= Medical Support Officer =

The term Medical Support Officer is the name given to Commissioned Officers within the British Army's Royal Army Medical Corps (RAMC).

==General background==

The main role of the RAMC is to provide healthcare to the British Army in barracks and on operations, however leadership, command and control functions within the Corps are undertaken principally by Medical Support Officers. Professionally Qualified Officers (PQOs) within the RAMC, such as doctors, are in the Army to use their professional skills and as such are critical to the delivery of medical treatment. Leadership functions however rest with those officers who have gained a Commission either from attending the full Commissioning Course at the Royal Military Academy Sandhurst (RMAS), or outstanding soldiers Commissioning from the rank of Staff Sergeant who have attend the Late Entry Officers Course at the RMAS.

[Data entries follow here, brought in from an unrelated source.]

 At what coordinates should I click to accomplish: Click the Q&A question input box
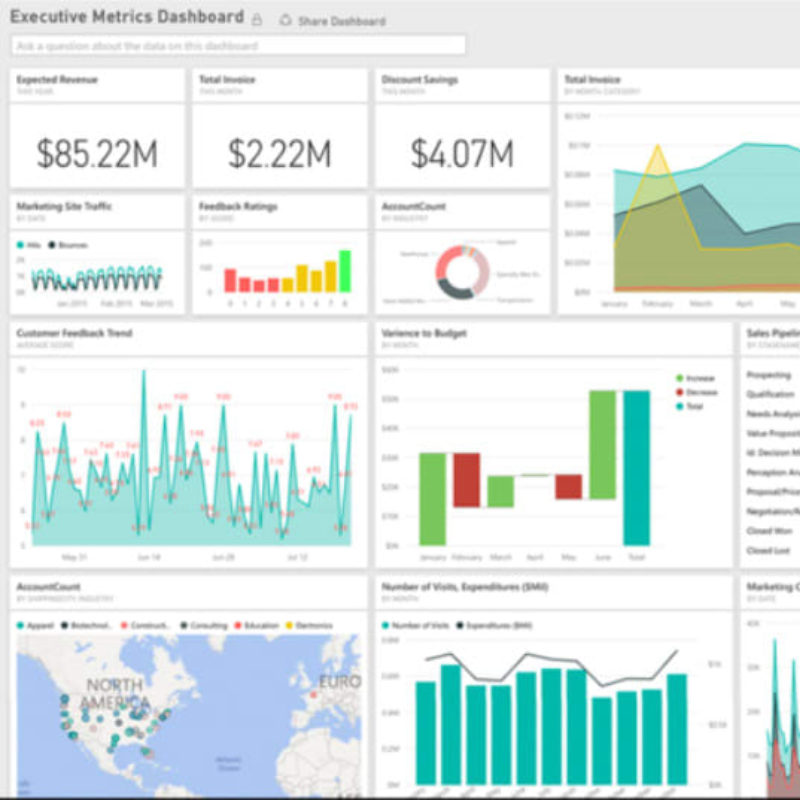tap(238, 46)
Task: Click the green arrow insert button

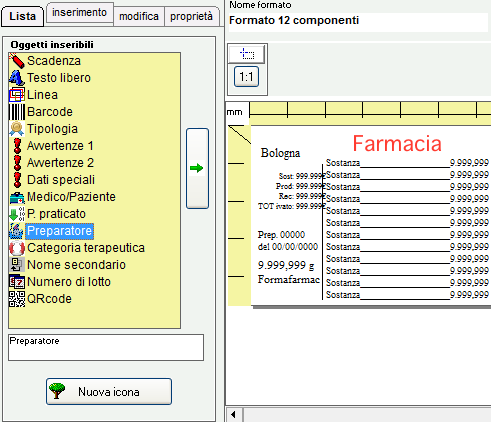Action: pos(197,168)
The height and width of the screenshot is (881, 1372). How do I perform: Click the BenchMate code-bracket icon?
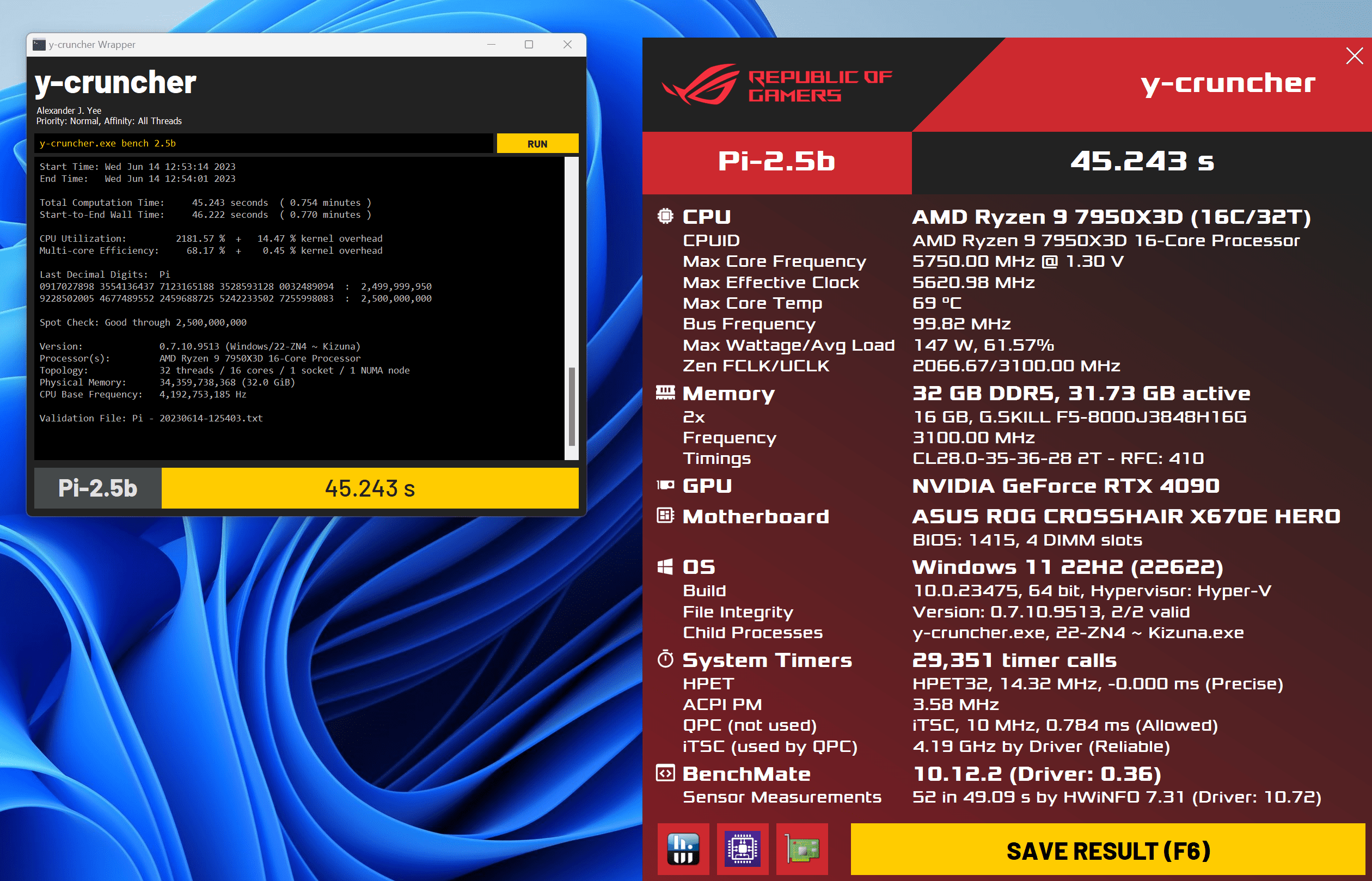tap(665, 773)
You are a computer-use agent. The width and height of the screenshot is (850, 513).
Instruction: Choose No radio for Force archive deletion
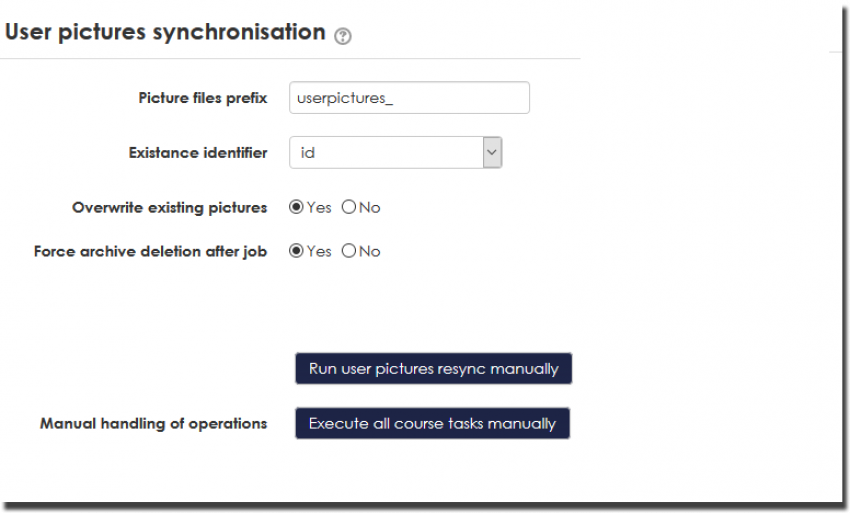pos(349,251)
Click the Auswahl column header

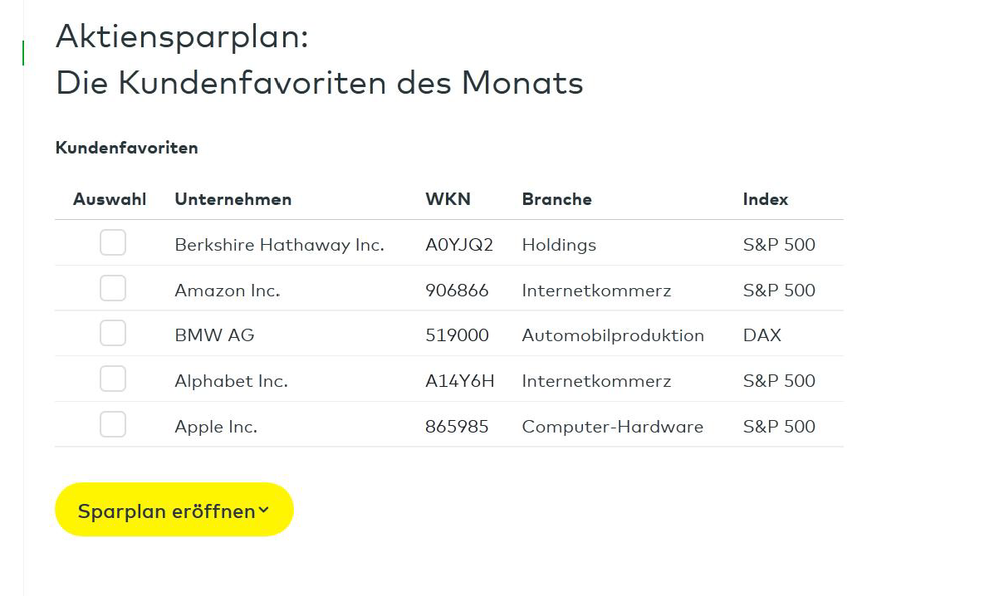pos(110,199)
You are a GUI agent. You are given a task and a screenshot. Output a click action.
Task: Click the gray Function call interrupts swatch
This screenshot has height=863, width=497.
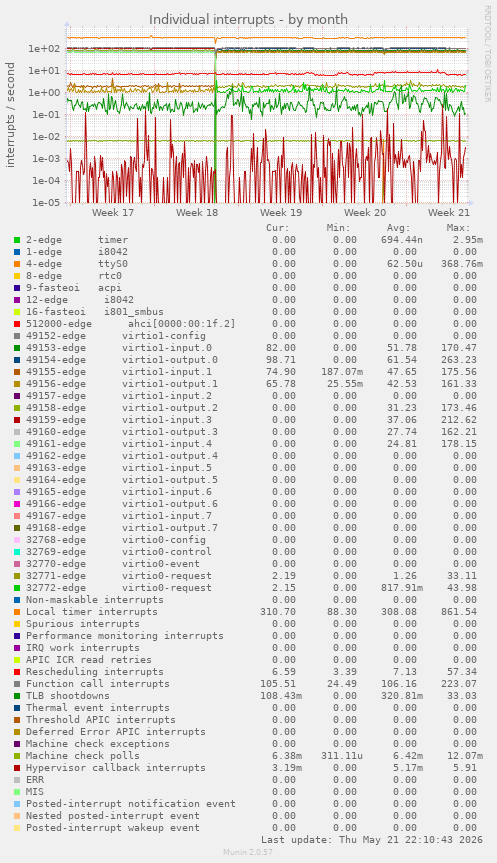click(x=17, y=684)
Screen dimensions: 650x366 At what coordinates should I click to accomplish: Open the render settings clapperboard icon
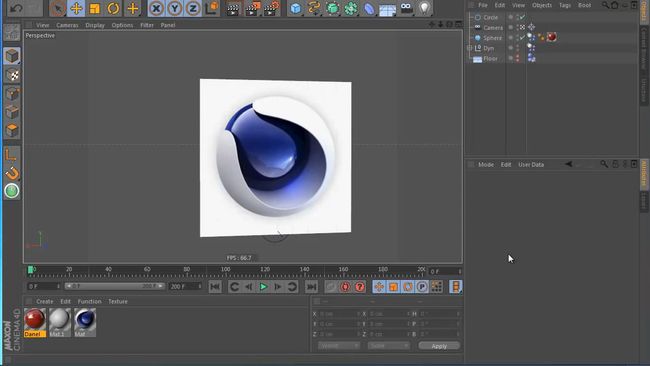coord(271,8)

Commissioned officers within the RAMC who are professionally qualified are doctors, physiotherapists, pharmacists and environmental health officers. Although they pre-dominantly occupy clinical posts, they can assume senior non-clinical command roles such as Squadron Officer Commanding or Commanding Officer of a Regiment later in their careers should they complete the necessary Staff Officer qualifications.

==Role==

The role of the Medical Support Officer (MSO) is to undertake the command and control leadership functions within the Royal Army Medical Corps. They lead and motivate the troops under their command and possess the sense of responsibility necessary for leading higher ranking medical professionals in challenging circumstances.  Wherever the Army deploys, medical planning is always at the top of the agenda - MSOs are responsible for this highly important role.

MSOs will be required to deliver the Medical Recovery Plan for any possible casualties to the Commanding Officer and ensure they do not neglect medical constraints when delivering their own plans. This role requires a more mature approach to leadership and management than most other junior officer roles within the Army.  An MSO in their first appointment may find themselves leading medical teams on the ground in places such as Canada, Kenya and Cyprus. Uppermost they are responsible for managing and leading Combat Medical Technicians who deliver the frontline medical support to the Army.